For several years, our group has been developing quinoxalinic compounds. Two of them, N-methyl-1-(2-phenethyl)imidazo[1,2-a]quinoxalin-4-amine (EAPB0203) and 1-(3-methoxyphenyl)-N-methylimidazo[1,2-a]quinoxalin-4-amine (EAPB0503), have emerged as the most promising anticancer drugs. In the present work, we determined metabolism pathways using liver microsomes from four mammalian species including human. We identified the cytochrome P450 isoform(s) involved in the metabolism and then investigated the pharmacokinetics and metabolism of EAPB0203 and EAPB0503 in rat after intravenous and intraperitoneal administration. Biotransformation of the compounds involved demethylation and hydroxylation reactions. Rat and dog metabolized the compounds at a higher rate than mouse and human. In all species, CYP1A1/2 and CYP3A isoforms were the predominant enzymes responsible for the metabolism. From human liver microsomes, unbound intrinsic clearances were approximately 56 ml/(min · g) protein. EAPB0203 and EAPB0503 were extensively bound to human plasma proteins, mainly human serum albumin (HSA) (∼98-99.5%). Thus, HSA could act as carrier of these compounds in human plasma. Scatchard plots showed patterns in which the plots yielded upwardly convex hyperbolic curves. On the basis of the Hill coefficients, there appears to be interaction between the binding sites of HSA, suggesting positive cooperativity. The main in vitro metabolites were identified in vivo. Total clearances of EAPB0203 and EAPB0503 [3.2 and 2.2 l/(h · kg), respectively] were notably lower than the typical cardiac plasma output in rat. The large volumes of distribution of these compounds (4.3 l/kg for EAPB0203 and 2.5 l/kg for EAPB0503) were consistent with extensive tissue binding. After intraperitoneal administration, bioavailability was 22.7% for EAPB0203 and 35% for EAPB0503 and a significant hepatic first-pass effect occurred.

Structural characterization of in vitro metabolites of the new anticancer agent EAPB0503 by liquid chromatography-tandem mass spectrometry.

EAPB0503, belonging to the imidazo[1,2-a]quinoxaline series, is an anticancer drug with antitumoral activity against a variety of tumors. Previous studies have shown that this drug undergoes demethylation and oxygenation reactions. In this paper, liquid chromatography-electrospray ionization-tandem mass spectrometry (LC-ESI-MS/MS) was employed to assess the structures of unknown oxygenated metabolites of EAPB0503. EAPB0503 and its identified demethylated metabolites, EAPB0502 and EAPB0603, were incubated with human, rat, dog and mouse liver microsomes, as well as human, rat and dog hepatocytes. After separation on a C8 analytical column with a gradient elution of acetonitrile-formate buffer, positive ESI-MS/MS experiments were performed.

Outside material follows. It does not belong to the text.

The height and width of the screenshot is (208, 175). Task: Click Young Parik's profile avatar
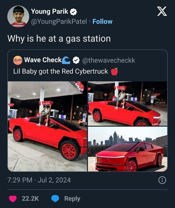[18, 16]
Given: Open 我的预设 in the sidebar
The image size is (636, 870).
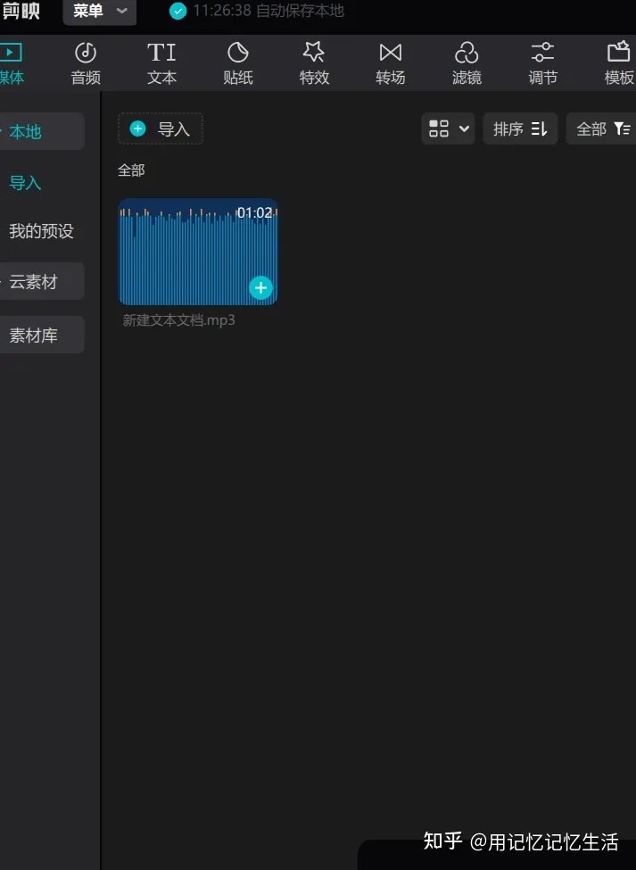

To facilitate metabolite identification, the detailed fragmentation pathways of the parent compounds were first studied using high-resolution MS/MS. Additional hydrogen/deuterium exchange LC-MS/MS experiments were used to support the identification and structural characterization of metabolites. Four hydroxylated metabolites were identified: M'4 and its demethylated derivative M'1 (OH in ortho position on the phenyl substituent in position 1), and M'6 and its demethylated derivative M'3 (OH on the imidazole ring at the C2 position). Three phase II metabolites (Met A, EAPB0602 glucuronide; Met B, M'4 glucuronide; Met C, EAPB0603 glucuronide) were also evidenced. Elucidation of the metabolite structures was performed by comparing the chromatographic behaviors (changes in retention times), by measuring the molecular masses (mass increment), by studying the MS(2) spectral patterns of metabolites with those of parent drugs and for M'1 and M'4 by co-analysis with synthetic standards. The results of the present study provided important structural information relating to the metabolism of EAPB0503.